╭─ Records to process

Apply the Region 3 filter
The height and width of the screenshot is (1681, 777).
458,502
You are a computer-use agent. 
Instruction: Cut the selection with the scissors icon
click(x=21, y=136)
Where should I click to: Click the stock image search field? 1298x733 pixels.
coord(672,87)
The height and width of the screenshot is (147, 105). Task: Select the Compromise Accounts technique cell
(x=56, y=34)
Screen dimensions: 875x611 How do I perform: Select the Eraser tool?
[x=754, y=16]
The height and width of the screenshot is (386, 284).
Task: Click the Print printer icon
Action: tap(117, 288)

╰─
╭─ Records to process

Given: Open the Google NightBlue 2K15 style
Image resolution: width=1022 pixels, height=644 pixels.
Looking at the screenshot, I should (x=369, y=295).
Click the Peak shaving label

╰─
╭─ Records to process

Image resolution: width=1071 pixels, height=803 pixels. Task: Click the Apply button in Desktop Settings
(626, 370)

╰─

▸ About this task
Look above for the line with "Image resolution: width=1022" and the line with "Click the Peak shaving label". Write out those two lines and all the lines between them, exactly, and no others.

▸ Solution
Image resolution: width=1022 pixels, height=644 pixels.
Looking at the screenshot, I should (x=369, y=295).
Click the Peak shaving label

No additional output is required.